* List of tasks
A. Say whether each statement below agrees with the PORR results excerpt. Answer yes or no for each, quoting the deciding words. (i) Order bookings were 24.5% lower than in the same period of the previous year. (ii) Staff costs took up a larger share of revenue. (iii) Dividend payments raised equity.
B. Please reproduce the PORR results excerpt word for word between "At September 30th 2014 total" and "to EUR 143.0m.", inclusive.
C. Resume the PORR results excerpt after its final sentence.

In the current reporting period order bookings stood at EUR 2,742m, down by 24.5% or EUR 890m against the same period in the previous year. This decrease is the result of the one-off effect of acquiring major tenders for the Green Line of the Doha Metro and Koralm Tunnel KAT 3 in the previous year. If these one-off effects are taken into account, the order bookings in the first three quarters of 2014 were well above those in the comparable period 2013.
The largest order bookings in the third quarter included the Smart Campus, currently one of Vienna's largest building construction projects, the Marbach viaduct in Germany and the elevated works in Qatar – the open extension of an underground railway line as part of the Green Line of Doha Metro. Order bookings also developed well in the CEE/SEE region. PORR will build the Times II office building in Poland. Outside the home markets PORR is pursuing a selective acquisition policy appropriate to the market environment. New projects are only being taken on if secure co-financing is in place from the EU and preferably in the core competency of infrastructure.
The seasonal nature of the construction industry and the high advance costs mean that the first months of a business year are typically characterised by negative earnings, which are then balanced out by earnings in the second half of the year.
Revenue in the third quarter 2014 totalled EUR 2,227.2m, an increase of 20.9% against the comparable period 2013. While there was a slight increase in the percentage of revenue used for expenses for materials and other related production services, (+2.0%), the amount accounted for by staff costs declined slightly (-0.5%), along with other operating expenses (-1.4%). This led to an improvement in EBITDA of EUR 17.0m to EUR 83.1m. The increase in depreciation, amortisation and impairment expense (EUR +9.1m to EUR 47.4m) resulted from the initial consolidation of equipment-intensive companies. At September 30th 2014 EBIT amounted to EUR 35.8m and was therefore EUR 7.8m (+28,3%) higher than the value from the previous year. While financing costs could be maintained at almost the same level despite the increase in revenue, finance income saw a minor decrease of EUR 1.0m. This led to EBT of EUR 12.9m (+98.5%). The profit/loss for the third quarter 2014 stood at EUR 12.2m, thereby marking a significant increase on the comparable period at EUR +7.7m.
At September 30th 2014 total assets amounted to EUR 2,493.5, thereby representing a significant rise against the comparative reporting date, December 31st 2013. The increase in assets primarily resulted from the rise in working capital triggered by the massive revenue growth.
In non-current assets there was a particular impact on investment property (EUR +38.7m) from establishing two new property projects, while there was a rise in property plant and equipment (EUR +18.2m) due to the initial consolidation of an equipmentintensive track manufacturing firm. In current assets, significant revenue growth led to a strong rise in trade receivables (EUR +160.5m) as well as in inventories, which increased sharply by EUR 46.8m to EUR 143.0m.
In the first three quarters 2014 there was an increase in equity, mainly due to the capital increase of EUR 114.8m. In contrast, dividend payments of EUR 18.8m had the effect of reducing equity, as did the fall in interest rates and the related increase in social capital, which was recorded under other comprehensive income. Overall equity improved by EUR 86.5m to EUR 434.1m. At September 30th 2014 the equity ratio including the interest rate hedges thereby stood at 17.4% compared to 15.1% at December 31st 2013. If interest rate hedges for Hungarian PPP projects are excluded, the equity ratio stood at 18.6%.

* Data provided
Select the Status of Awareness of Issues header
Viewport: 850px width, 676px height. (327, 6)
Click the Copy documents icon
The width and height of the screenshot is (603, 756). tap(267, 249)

* Expected outputs
A.
(i) Yes: "down by 24.5% or EUR 890m against the same period in the previous year"
(ii) No: "the amount accounted for by staff costs declined slightly (-0.5%)"
(iii) No: "dividend payments of EUR 18.8m had the effect of reducing equity"

B.
At September 30th 2014 total assets amounted to EUR 2,493.5, thereby representing a significant rise against the comparative reporting date, December 31st 2013. The increase in assets primarily resulted from the rise in working capital triggered by the massive revenue growth.
In non-current assets there was a particular impact on investment property (EUR +38.7m) from establishing two new property projects, while there was a rise in property plant and equipment (EUR +18.2m) due to the initial consolidation of an equipmentintensive track manufacturing firm. In current assets, significant revenue growth led to a strong rise in trade receivables (EUR +160.5m) as well as in inventories, which increased sharply by EUR 46.8m to EUR 143.0m.

C.
Under liabilities, there was an increase of EUR 26.4m in non-current financial liabilities because of financing a new property project and the inclusion of track manufacturing equipment from companies included in the consolidated group for the first time. In terms of current liabilities, trade payables (EUR +83.5m) and current provisions (EUR +39.2m) rose as a result of the revenue growth, while non-current financial liabilities fell owing to a loan repayment. Other liabilities also declined because of working off major orders which had been paid in advance.
While net debt (total from bonds and financial liabilities less cash and cash equivalents) rose by EUR 76.8m to EUR 434.3m as a result of the revenue rise and the inclusion of additional companies in the consolidated group, there was a contrary net-debt-reducing impact of EUR 114.8m as a result of the capital increase.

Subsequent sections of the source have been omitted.